What you should do ▸
Every record is to be printed exactly as written; pictures are to be omitted.

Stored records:
________________________________________

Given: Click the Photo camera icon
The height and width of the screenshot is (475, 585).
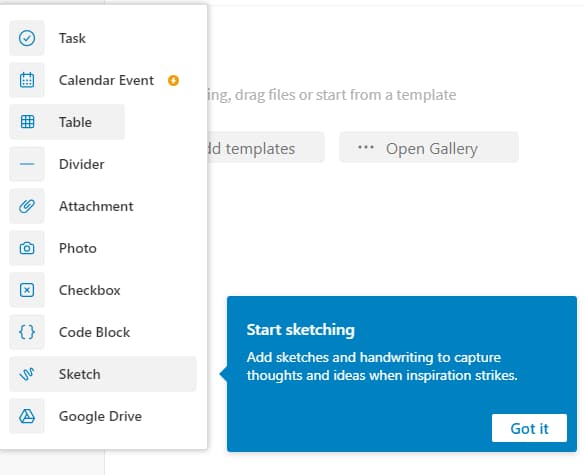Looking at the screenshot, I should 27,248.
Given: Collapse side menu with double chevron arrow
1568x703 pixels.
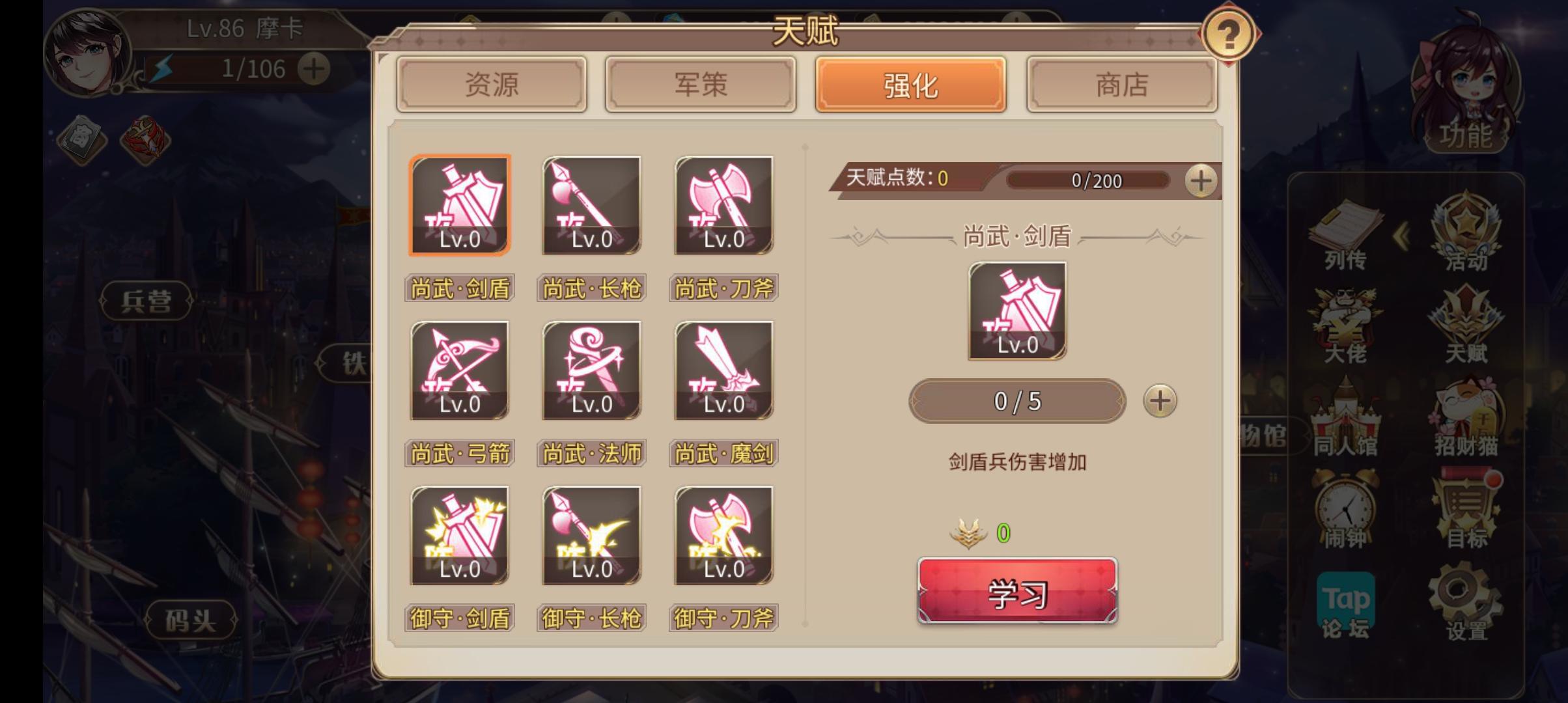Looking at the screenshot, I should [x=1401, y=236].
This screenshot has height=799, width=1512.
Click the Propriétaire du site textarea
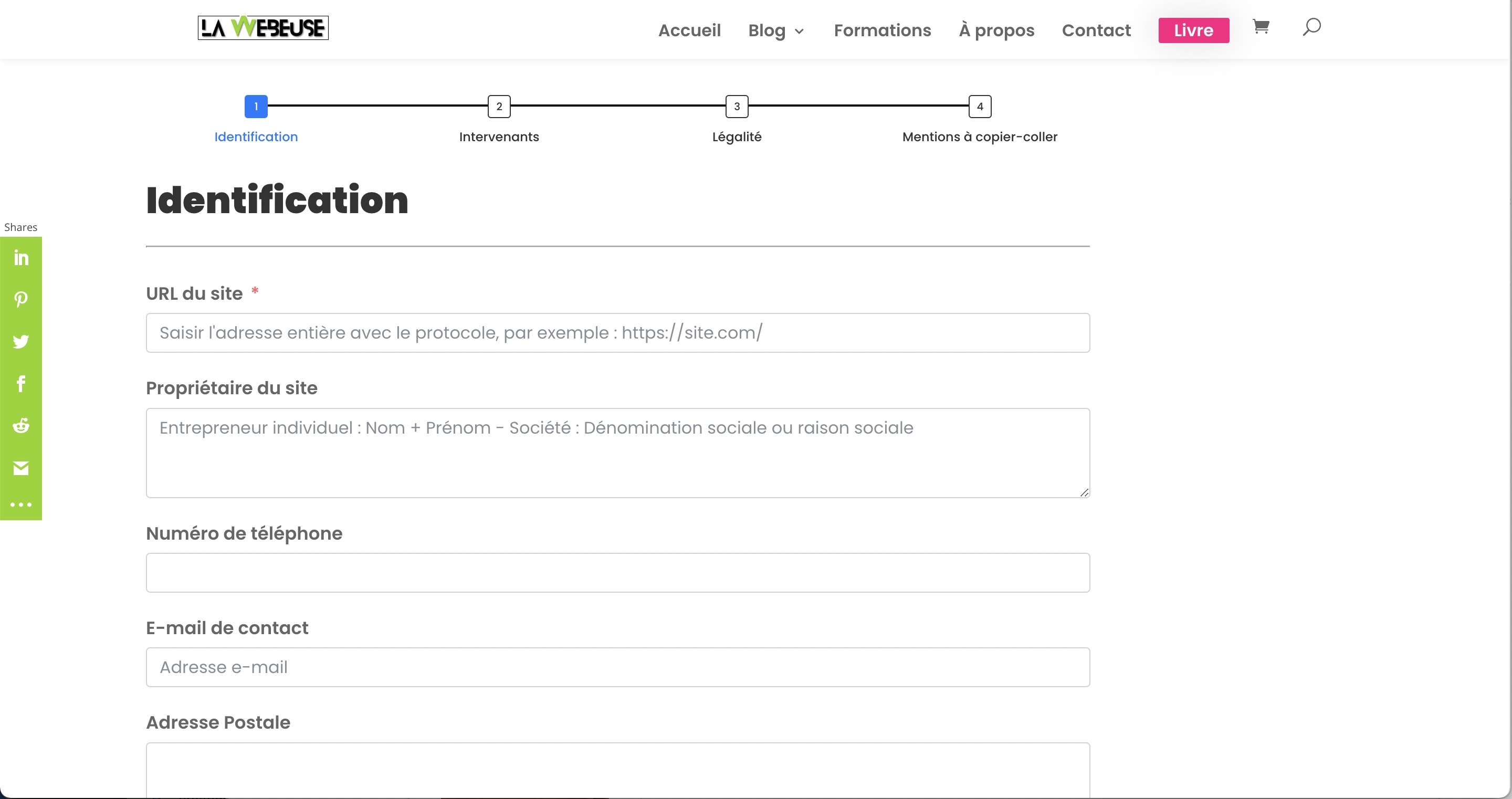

________________________________________

Response to the task ▸
Given: Click the Photo camera icon
The height and width of the screenshot is (475, 585).
Looking at the screenshot, I should 27,248.
Given: Collapse side menu with double chevron arrow
1568x703 pixels.
Looking at the screenshot, I should [x=1401, y=236].
This screenshot has height=799, width=1512.
Click the Propriétaire du site textarea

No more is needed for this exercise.